*BRANO*
«Il successo dell'integrazione scolastica è una questione di fortuna»
Intervista con Barbara Kohler, psicologa specializzata
Barbara Kohler, psicologa specializzata in neuropsicologia presso l'Inselspital di Berna, si occupa di bambini e adolescenti durante e dopo il cancro. La neuropsicologia pediatrica studia le connessioni tra le funzioni cerebrali, le capacità cognitive, le emozioni e il comportamento di bambini e adolescenti.
Signora Kohler, nel suo lavoro ospedaliero quotidiano come neuropsicologa lei si occupa anche di bambini e adolescenti malati di cancro. In cosa consiste il suo lavoro e perché riveste un ruolo importante anche per i pazienti pediatrici oncologici?
Assistiamo giovani pazienti con diverse malattie, come l'epilessia, e pazienti oncologici acuti o che sono già stati trattaticon successo, ma soffrono di effetti tardivi. Anche se molti bambini e adolescenti si sviluppano normalmente anche dopo avere contratto il cancro, la malattia e la terapia intensiva possono portare a disturbi lievi o a volte anche gravi di alcune funzioni cerebrali. Questi ultimi colpiscono principalmente i bambini affetti da tumori cerebrali, ma le capacità cerebrali possono essere compromesse anche in pazienti affetti da altri tipi di tumore. Gli effetti tardivi a livello neurocognitivo possono riguardare la concentrazione, la memoria, la velocità di elaborazione, la pianificazione e l'organizzazione, l'apprendimento, l'intelligenza o persino il comportamento. Dopo un tumore infantile la memoria di lavoro spesso funziona in modo limitato. Tuttavia, è qui che vengono conservate ed elaborate le informazioni a breve termine, motivo per cui questa funzione è di importanza fondamentale per le abilità scolastiche come la lettura e l'aritmetica. Molti pazienti affetti da tumori infantili acuti o pregressi sono anche cronicamente esausti e hanno quindi bisogno di ripetuti periodi di riposo per recuperare e ricaricare le batterie. Tutto ciò può portare i bambini colpiti ad avere maggiori difficoltà nella vita scolastica di tutti i giorni con compiti che richiedono funzioni cognitive complesse e che quindi necessitano di più tempo e supporto.

*RACCOLTA DI VOCI*

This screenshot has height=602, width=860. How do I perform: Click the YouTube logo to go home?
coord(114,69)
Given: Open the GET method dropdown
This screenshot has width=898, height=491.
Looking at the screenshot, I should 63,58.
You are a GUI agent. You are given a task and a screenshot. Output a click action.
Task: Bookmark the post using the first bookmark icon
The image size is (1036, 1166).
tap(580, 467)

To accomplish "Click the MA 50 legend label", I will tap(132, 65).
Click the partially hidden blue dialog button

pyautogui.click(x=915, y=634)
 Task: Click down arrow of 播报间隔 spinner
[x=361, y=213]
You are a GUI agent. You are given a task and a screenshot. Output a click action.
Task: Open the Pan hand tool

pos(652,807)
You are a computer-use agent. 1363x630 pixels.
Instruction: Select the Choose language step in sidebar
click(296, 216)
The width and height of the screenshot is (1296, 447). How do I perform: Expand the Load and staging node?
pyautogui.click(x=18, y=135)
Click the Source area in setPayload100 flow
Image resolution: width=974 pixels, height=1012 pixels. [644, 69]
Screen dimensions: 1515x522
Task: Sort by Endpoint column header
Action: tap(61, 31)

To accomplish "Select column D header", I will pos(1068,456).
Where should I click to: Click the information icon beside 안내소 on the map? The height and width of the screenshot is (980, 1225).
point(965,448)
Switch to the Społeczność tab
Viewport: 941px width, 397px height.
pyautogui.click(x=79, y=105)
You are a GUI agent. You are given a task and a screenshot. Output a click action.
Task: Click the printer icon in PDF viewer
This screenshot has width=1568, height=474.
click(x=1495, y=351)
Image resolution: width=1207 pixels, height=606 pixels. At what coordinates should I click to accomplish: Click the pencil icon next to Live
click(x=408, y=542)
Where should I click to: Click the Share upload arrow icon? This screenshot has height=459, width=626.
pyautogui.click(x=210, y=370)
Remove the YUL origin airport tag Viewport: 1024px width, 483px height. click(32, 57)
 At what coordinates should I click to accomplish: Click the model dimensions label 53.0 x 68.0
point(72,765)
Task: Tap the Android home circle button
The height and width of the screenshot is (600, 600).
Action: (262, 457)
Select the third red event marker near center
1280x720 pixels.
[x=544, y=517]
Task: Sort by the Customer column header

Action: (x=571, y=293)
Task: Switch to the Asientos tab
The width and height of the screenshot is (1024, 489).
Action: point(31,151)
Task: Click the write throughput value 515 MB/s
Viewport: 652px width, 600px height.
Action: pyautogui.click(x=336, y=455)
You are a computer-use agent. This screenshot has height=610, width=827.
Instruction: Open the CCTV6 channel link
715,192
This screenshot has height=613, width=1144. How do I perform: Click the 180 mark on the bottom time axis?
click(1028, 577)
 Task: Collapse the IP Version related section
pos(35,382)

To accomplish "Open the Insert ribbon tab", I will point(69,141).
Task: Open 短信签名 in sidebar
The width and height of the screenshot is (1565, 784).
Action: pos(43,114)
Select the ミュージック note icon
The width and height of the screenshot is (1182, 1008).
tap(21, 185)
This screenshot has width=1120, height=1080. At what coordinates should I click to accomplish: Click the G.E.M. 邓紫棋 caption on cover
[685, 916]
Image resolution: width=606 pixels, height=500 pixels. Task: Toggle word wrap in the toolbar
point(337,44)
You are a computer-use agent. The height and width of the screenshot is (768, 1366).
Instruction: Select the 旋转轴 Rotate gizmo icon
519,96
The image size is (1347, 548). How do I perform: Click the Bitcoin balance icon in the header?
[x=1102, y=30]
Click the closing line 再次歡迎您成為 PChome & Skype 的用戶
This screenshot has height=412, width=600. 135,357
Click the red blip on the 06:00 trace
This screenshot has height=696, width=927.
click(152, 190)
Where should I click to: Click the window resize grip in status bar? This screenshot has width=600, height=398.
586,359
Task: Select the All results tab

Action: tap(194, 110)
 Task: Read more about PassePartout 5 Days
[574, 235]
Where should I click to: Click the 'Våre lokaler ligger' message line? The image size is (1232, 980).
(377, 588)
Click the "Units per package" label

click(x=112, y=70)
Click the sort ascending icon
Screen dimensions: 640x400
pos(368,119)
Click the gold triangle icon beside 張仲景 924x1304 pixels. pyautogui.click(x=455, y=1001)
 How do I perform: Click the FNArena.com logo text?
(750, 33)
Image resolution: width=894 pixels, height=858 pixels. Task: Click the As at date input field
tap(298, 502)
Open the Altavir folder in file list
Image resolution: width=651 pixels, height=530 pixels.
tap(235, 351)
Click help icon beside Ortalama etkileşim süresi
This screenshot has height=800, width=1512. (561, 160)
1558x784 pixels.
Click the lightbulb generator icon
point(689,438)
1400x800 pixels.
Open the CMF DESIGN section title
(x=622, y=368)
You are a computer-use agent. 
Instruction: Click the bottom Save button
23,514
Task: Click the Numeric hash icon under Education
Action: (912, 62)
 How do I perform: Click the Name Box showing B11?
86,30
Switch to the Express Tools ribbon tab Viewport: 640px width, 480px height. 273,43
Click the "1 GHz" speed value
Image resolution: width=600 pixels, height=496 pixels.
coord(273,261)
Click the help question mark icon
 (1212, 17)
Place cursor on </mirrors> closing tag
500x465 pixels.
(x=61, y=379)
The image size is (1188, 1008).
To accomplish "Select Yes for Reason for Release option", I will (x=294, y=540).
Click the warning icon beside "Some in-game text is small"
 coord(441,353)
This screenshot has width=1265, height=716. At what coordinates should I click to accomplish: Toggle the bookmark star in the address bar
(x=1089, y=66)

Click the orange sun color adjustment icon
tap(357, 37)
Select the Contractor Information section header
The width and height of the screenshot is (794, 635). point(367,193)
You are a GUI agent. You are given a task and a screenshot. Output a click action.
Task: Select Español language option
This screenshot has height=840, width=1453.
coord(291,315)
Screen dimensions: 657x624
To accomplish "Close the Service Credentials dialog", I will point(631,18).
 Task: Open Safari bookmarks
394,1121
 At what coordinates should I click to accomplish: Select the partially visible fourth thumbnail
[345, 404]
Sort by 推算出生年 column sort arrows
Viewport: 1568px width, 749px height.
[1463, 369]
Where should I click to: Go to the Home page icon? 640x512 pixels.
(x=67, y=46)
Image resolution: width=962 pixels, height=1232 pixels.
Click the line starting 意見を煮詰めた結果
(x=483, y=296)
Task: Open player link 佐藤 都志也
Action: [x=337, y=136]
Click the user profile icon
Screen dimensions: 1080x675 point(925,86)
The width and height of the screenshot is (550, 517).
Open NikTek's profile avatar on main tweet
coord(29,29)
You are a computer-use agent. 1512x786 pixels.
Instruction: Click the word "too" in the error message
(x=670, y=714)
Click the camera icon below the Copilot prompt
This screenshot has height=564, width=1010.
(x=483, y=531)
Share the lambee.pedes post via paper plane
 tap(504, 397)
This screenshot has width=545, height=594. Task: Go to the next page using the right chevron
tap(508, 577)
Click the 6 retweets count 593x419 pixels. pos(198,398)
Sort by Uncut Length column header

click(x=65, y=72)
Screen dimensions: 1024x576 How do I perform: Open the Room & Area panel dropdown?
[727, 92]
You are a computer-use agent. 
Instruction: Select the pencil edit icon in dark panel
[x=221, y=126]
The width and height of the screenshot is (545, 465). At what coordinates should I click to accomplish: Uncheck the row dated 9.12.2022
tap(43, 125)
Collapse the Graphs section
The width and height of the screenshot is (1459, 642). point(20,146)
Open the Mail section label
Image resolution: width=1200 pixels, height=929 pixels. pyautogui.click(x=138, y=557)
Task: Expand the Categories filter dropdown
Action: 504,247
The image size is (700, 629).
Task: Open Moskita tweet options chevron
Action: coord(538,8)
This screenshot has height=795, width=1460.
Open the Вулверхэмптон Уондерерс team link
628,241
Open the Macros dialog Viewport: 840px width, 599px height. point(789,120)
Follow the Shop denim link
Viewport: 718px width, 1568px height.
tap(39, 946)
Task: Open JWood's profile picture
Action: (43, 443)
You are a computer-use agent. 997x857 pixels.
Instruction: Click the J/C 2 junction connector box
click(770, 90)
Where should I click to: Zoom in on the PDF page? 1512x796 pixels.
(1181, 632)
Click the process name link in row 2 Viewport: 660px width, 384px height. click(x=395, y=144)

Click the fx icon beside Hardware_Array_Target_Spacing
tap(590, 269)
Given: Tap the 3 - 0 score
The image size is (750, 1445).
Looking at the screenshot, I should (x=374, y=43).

*CONSEGNA 1*
Estrai dal brano il testo che comincia con le parole "Intervista con Barbara" e termina dopo le parole "pazienti pediatrici oncologici?".
*CONSEGNA 2*
Prosegui il brano sull'integrazione scolastica dei bambini malati di cancro, ripartendo subito dopo l'ultima frase riportata.
Le voci costituiscono materiale a sé, distinto dal brano.

*RISPOSTA ATTESA 1*
Intervista con Barbara Kohler, psicologa specializzata
Barbara Kohler, psicologa specializzata in neuropsicologia presso l'Inselspital di Berna, si occupa di bambini e adolescenti durante e dopo il cancro. La neuropsicologia pediatrica studia le connessioni tra le funzioni cerebrali, le capacità cognitive, le emozioni e il comportamento di bambini e adolescenti.
Signora Kohler, nel suo lavoro ospedaliero quotidiano come neuropsicologa lei si occupa anche di bambini e adolescenti malati di cancro. In cosa consiste il suo lavoro e perché riveste un ruolo importante anche per i pazienti pediatrici oncologici?

*RISPOSTA ATTESA 2*
Il cancro è una minaccia per la vita e richiede una terapia intensiva, con bambini e ragazzi che vengono curati in ospedale per mesi o anni. Come si può garantire che il bambino non perda il contatto con la scuola?
Di norma, tutti gli ospedali pediatrici lavorano in modo multidisciplinare. Ciò significa che l'équipe di psicologi, l'assistenza sociale e la scuola ospedaliera sono coinvolte fin dall'inizio della diagnosi medica. Nel nostro ospedale, ogni paziente viene valutato neurocognitivamente nelle prime settimane e integrato nella scuola ospedaliera il più rapidamente possibile. Sono previste lezioni per ogni livello di istruzione, tenendo conto dei rispettivi moduli giornalieri e dei piani terapeutici. Se i bambini sono troppo deboli per le lezioni, i nostri educatori ospedalieri vanno nelle camere di degenza dei pazienti. Questo spesso distrae dalle paure e dal dolore ed è un buon aiuto. In genere, la scuola ospedaliera contatta la scuola di provenienza con il consenso dei genitori, chiarisce la situazione attuale se necessario e richiede il materiale didattico in modo che il paziente non perda il contatto con la scuola. Alcuni insegnanti si impegnano molto, vengono in ospedale e motivano la loro classe a partecipare, mentre altri non reagiscono affatto, per svariati motivi. Il nostro compito è quello di mantenere i contatti con la scuola di provenienza, spiegare e mediare quando sorgono problemi.
Come si configura il supporto delle scuole?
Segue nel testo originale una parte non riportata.